Van Voss zieht als Fazit aus seinen Studien und der Ahnenforschung die Bilanz, dass genetische Faktoren, soziale Einflüsse und defekte chemische Strukturen im Gehirn erst zu den krankhaften Erscheinungen an Leib und Seele führen können.
Durch die Einschübe eigener Angstphasen und Gesprächen mit anderen Betroffenen wird die Verbindung zwischen realem Leben und Forschungserkenntnissen einleuchtend und lebendig.

Van Voss beginnt und lässt seinen Bericht enden mit seiner Liebe zu einer Lebensgefährtin, die seine Ängste weder verstand noch tolerierte.
Tabus belegen auch heute noch diese Krankheiten, die doch seit Jahrhunderten schon die Menschheit bedrängen.

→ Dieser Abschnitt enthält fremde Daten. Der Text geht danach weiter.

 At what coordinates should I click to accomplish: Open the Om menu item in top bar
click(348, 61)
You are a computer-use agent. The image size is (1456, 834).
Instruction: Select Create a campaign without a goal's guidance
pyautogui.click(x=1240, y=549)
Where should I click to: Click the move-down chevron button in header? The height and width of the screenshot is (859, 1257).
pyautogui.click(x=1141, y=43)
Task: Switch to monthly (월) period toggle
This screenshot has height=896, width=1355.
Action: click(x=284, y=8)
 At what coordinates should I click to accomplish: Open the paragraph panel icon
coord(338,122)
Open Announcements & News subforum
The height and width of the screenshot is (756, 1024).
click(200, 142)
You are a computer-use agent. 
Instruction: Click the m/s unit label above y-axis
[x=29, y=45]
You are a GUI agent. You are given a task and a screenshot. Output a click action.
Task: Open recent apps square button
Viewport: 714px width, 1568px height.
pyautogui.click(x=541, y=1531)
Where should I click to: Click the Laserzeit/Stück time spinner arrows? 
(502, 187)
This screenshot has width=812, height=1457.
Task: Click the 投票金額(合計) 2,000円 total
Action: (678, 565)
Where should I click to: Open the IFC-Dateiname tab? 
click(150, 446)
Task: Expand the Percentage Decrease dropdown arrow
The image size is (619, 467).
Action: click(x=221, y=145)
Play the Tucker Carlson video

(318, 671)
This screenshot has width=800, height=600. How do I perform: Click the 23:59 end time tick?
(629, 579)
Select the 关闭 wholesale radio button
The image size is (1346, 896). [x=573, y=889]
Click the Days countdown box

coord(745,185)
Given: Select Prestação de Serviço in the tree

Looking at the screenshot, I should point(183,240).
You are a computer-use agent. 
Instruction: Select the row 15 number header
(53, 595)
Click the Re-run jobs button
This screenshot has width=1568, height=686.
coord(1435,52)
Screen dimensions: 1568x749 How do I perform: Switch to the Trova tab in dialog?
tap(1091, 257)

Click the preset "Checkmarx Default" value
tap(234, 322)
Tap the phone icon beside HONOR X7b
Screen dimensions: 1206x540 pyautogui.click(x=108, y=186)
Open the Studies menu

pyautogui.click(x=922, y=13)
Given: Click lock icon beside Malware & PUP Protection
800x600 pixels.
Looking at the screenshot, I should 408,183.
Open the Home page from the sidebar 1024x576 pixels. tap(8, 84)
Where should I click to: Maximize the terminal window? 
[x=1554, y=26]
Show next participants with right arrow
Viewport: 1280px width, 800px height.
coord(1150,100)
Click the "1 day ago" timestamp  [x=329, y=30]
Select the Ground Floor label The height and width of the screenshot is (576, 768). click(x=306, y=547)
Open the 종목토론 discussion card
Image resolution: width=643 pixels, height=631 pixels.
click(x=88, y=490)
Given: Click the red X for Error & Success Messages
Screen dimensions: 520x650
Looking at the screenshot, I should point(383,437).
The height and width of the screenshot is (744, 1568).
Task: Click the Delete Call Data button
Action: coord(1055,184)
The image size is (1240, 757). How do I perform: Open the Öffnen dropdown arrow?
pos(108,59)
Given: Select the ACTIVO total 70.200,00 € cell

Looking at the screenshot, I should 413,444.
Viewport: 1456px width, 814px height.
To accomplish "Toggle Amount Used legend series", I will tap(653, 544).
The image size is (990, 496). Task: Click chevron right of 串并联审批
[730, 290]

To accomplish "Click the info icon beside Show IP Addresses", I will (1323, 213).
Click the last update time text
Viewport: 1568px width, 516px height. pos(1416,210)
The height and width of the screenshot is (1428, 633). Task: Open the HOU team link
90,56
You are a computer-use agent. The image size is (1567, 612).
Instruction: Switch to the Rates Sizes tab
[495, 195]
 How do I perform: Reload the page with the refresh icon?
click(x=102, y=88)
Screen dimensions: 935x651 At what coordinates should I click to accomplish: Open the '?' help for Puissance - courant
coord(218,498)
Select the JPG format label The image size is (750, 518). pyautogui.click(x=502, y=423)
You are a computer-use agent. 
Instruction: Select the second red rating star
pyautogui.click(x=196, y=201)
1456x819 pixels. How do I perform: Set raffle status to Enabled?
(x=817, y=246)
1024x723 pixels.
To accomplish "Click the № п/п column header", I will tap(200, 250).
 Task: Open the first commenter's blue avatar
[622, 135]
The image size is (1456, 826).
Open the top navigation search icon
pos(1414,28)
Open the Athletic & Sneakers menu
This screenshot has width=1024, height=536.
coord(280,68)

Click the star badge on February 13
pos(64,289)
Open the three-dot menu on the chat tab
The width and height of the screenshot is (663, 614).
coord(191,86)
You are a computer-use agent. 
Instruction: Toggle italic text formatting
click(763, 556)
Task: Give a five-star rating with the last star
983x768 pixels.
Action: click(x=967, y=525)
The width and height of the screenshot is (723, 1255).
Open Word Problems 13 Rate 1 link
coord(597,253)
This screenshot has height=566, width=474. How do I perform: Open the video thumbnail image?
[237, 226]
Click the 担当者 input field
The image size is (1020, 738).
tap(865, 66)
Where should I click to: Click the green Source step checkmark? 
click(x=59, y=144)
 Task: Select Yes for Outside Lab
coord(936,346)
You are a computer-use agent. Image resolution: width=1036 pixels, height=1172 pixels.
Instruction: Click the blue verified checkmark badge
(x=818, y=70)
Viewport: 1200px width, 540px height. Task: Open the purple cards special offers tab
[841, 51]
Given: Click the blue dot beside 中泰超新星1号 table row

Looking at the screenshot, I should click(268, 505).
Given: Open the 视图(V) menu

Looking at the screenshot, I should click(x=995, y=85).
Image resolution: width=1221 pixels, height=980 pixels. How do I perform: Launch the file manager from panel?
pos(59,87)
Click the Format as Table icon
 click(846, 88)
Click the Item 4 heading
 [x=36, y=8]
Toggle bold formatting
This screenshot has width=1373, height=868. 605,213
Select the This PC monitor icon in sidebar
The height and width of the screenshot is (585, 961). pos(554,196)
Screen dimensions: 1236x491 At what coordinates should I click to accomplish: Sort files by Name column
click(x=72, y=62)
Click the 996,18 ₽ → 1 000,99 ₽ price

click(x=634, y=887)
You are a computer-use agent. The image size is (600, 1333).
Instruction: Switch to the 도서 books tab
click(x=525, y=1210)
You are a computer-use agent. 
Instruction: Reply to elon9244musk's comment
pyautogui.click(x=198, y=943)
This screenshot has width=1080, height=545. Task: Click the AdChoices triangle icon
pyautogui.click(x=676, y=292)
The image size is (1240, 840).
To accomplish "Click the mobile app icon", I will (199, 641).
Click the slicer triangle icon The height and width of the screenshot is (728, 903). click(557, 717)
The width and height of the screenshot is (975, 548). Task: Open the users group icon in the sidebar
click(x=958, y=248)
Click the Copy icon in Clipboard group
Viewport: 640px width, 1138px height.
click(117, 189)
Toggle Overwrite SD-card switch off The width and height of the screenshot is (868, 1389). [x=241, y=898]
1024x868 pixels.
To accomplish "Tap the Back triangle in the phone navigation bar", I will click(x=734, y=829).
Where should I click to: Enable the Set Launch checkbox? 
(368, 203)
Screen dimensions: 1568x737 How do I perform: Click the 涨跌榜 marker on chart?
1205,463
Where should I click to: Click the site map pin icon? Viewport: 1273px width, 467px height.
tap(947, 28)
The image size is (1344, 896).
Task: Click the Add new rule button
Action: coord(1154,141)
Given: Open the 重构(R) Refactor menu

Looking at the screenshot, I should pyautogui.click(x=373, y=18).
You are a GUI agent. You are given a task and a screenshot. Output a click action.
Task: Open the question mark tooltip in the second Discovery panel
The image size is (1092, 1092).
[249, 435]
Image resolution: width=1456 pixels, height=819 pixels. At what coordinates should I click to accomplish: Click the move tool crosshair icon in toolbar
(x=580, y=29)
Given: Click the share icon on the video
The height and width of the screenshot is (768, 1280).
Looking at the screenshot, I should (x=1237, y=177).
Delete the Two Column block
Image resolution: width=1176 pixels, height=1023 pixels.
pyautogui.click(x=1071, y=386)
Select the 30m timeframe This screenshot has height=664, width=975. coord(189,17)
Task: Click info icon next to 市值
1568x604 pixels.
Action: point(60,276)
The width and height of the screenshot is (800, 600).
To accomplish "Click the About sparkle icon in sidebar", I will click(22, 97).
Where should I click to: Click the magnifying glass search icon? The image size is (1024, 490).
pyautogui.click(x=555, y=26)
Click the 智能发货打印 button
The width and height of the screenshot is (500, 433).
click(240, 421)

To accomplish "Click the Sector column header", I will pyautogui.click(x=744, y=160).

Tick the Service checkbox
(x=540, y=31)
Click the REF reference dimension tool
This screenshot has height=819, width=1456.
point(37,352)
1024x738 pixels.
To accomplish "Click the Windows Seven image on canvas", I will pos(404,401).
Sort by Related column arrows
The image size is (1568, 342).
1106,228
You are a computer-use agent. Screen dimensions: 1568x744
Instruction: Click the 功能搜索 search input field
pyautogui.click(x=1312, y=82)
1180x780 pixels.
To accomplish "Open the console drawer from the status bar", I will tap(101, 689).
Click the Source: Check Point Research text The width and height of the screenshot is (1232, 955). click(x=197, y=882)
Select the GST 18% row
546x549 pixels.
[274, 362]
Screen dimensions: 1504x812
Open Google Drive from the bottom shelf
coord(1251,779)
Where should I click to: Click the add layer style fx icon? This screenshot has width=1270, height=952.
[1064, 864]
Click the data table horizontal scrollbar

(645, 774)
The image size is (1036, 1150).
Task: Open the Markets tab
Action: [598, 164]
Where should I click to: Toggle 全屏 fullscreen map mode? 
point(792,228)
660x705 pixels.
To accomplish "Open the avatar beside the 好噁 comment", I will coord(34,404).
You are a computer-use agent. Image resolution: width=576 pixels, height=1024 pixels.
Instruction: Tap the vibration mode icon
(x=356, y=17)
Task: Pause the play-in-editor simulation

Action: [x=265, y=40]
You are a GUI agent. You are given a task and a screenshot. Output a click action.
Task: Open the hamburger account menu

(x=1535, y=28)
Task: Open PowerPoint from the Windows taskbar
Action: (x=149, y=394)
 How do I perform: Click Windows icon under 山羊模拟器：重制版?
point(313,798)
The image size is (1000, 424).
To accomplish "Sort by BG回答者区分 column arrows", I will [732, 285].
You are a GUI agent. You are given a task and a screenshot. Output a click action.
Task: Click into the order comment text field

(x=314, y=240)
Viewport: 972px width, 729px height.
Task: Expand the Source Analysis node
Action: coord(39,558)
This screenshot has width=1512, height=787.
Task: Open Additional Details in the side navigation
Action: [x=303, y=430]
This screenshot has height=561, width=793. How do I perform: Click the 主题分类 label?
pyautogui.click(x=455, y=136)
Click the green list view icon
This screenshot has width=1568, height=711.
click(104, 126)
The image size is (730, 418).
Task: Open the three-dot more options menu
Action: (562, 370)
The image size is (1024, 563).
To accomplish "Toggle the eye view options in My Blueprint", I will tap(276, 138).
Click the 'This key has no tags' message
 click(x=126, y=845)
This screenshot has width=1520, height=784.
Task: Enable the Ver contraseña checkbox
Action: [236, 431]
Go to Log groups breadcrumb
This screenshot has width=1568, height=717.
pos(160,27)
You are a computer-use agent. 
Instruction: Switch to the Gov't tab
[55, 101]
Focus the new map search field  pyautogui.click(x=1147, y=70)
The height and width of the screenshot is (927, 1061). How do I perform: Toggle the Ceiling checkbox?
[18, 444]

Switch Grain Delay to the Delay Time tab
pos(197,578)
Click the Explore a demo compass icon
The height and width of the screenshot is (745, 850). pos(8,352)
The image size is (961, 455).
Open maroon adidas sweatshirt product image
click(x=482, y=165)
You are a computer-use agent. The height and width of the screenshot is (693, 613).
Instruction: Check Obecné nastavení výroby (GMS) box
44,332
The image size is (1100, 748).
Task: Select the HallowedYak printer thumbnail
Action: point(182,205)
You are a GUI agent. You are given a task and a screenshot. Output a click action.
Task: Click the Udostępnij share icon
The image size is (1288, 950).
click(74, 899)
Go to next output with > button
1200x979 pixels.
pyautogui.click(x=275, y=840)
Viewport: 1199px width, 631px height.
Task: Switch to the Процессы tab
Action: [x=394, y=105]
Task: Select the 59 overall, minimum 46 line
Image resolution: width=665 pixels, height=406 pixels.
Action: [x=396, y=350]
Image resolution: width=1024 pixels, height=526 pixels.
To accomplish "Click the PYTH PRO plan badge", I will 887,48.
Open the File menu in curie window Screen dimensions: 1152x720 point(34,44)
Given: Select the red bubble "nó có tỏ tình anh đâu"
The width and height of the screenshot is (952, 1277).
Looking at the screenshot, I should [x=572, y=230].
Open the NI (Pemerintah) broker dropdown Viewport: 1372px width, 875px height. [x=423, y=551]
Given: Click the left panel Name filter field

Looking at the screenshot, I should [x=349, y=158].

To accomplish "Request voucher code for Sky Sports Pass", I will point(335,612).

Van Voss leistet mit seinem Buch einen hervorragenden Beitrag zu den so weit verbreiteten Formen der Angst und Depression mit der damit einhergehenden Einsamkeit. Sie zeitigen häufig tragische Folgen für die Betroffenen.
Ein gründliches und verstehbares Wissen macht den Bericht auch für den Laien sehr lesenswert.

Daan Heerma van Voss, Historiker, Autor und Journalist gilt als eine wichtige Stimme seiner Generation in Holland.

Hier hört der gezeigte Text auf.